1. Missing related works: The paper could benefit from a comparison with methods such as product quantization [2] and recursive quantization [3], which also perform quantization on latent features.

2. Poor presentation: The paper lacks formal mathematical definitions and an overall figure to describe the method.

3. The importance of mutual information is not demonstrated. The paper seems to contradict itself by first using mutual information as a tool to increase code utilization, and then showing that mutual information is maximized, which seems like a circular argument.

1. The authors' explanation of progressive quantization lacks clarity. I recommend supplementing the text with more diagrams or visual aids to elucidate how the quantization process operates.

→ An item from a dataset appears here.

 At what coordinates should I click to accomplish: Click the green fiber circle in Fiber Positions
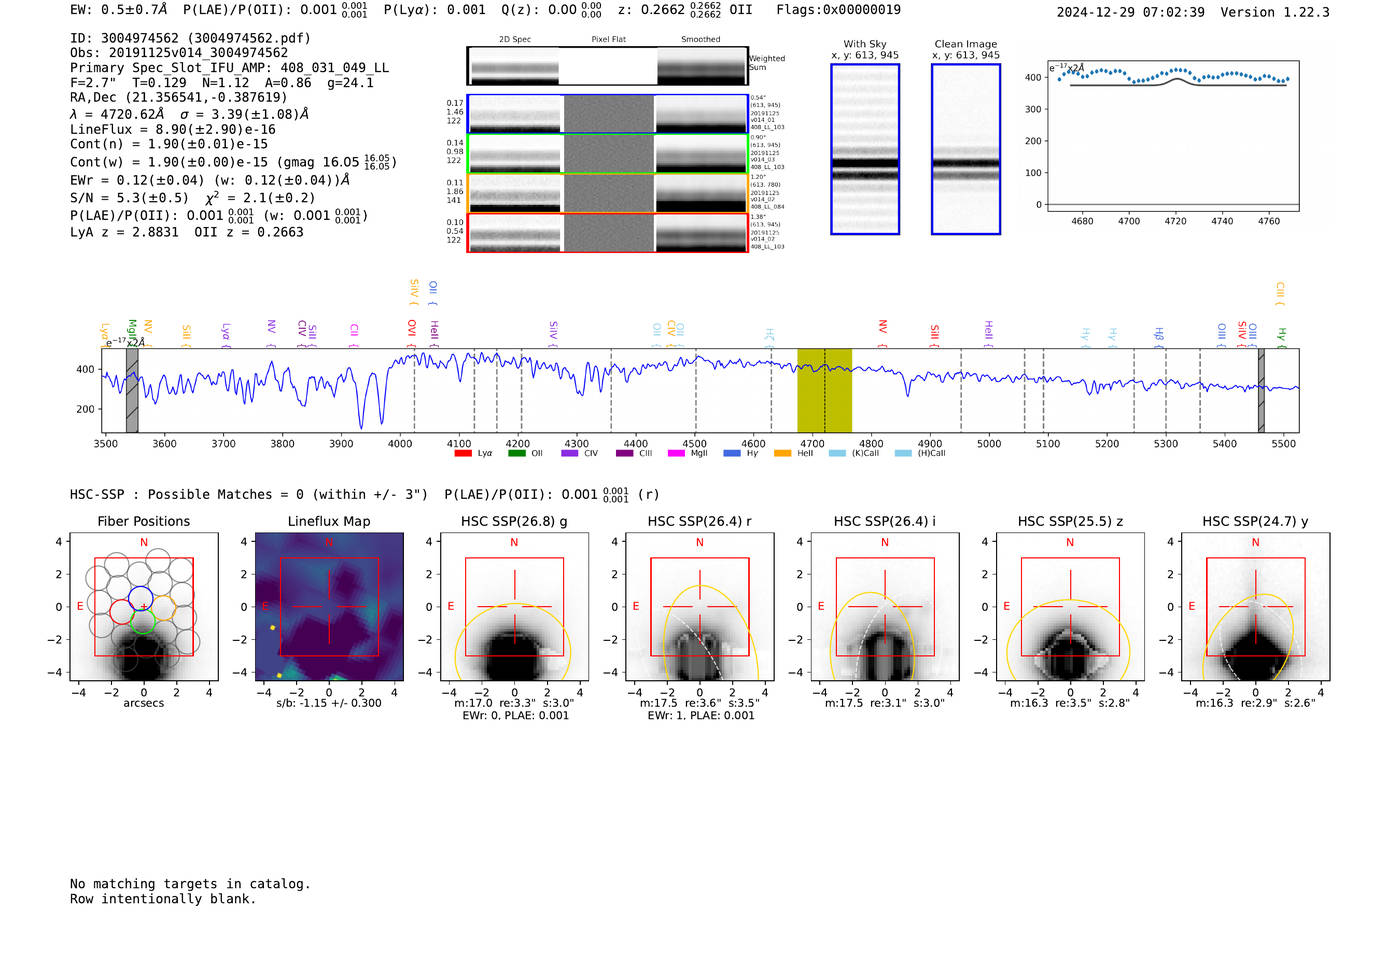[143, 623]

2. Equation 4 appears to merely represent an autoregressive formulation of the discrete latent variable, which raises questions about the novelty of this concept. The authors might want to highlight the unique aspects of their approach to distinguish it from existing methods.

3. Table 2 presents the reconstruction qualities of various models, but lacks sufficient information about each model's configurations. Notably, the reconstruction quality is influenced by the $\lambda_h$ factor in Equation 4, suggesting that a lower $\lambda_h$ could enhance the reconstruction quality. For a more balanced evaluation of reconstruction quality, the authors should also consider the rate of the latent representation.

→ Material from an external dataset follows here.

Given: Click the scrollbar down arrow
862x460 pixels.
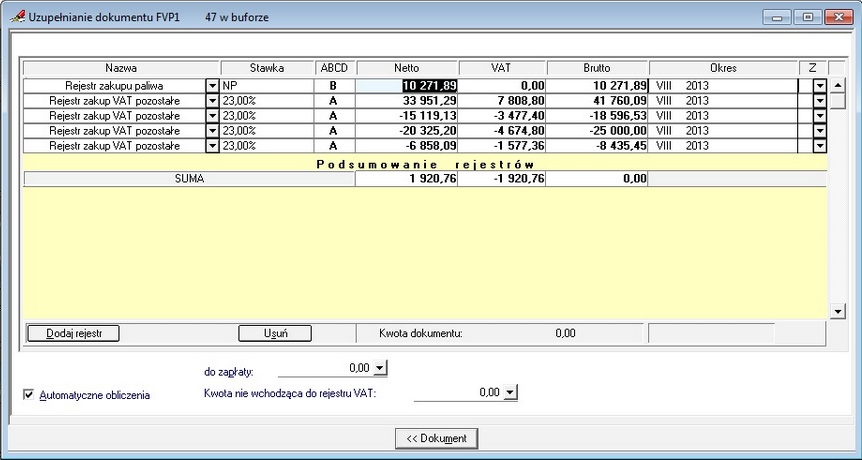Looking at the screenshot, I should point(838,312).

4. The model's performance seems somewhat restricted. While the Fréchet Inception Distance (FID) is typically employed to assess the perceptual quality of natural images, making it suitable for datasets like CelebA and LSUN Church, the Mean Squared Error (MSE) is more reliable for MNIST. However, the proposed model does not outperform the VQ-WAE.

5. Another concern with the FID is its status as a non-reference metric for perception. The authors should consider incorporating reference-based perceptual metrics such as the Learned Perceptual Image Patch Similarity (LPIPS) into their evaluation of reconstruction.

6. The model has only been tested on low-resolution images. The standard resolution for datasets like CelebA and LSUN Church is approximately 256x256, so it would be beneficial to evaluate the model on these higher-resolution images.

7. Regarding the generation results, the authors should consider providing quantitative results in addition to the qualitative samples. This would help readers gain a more comprehensive understanding of the model's performance.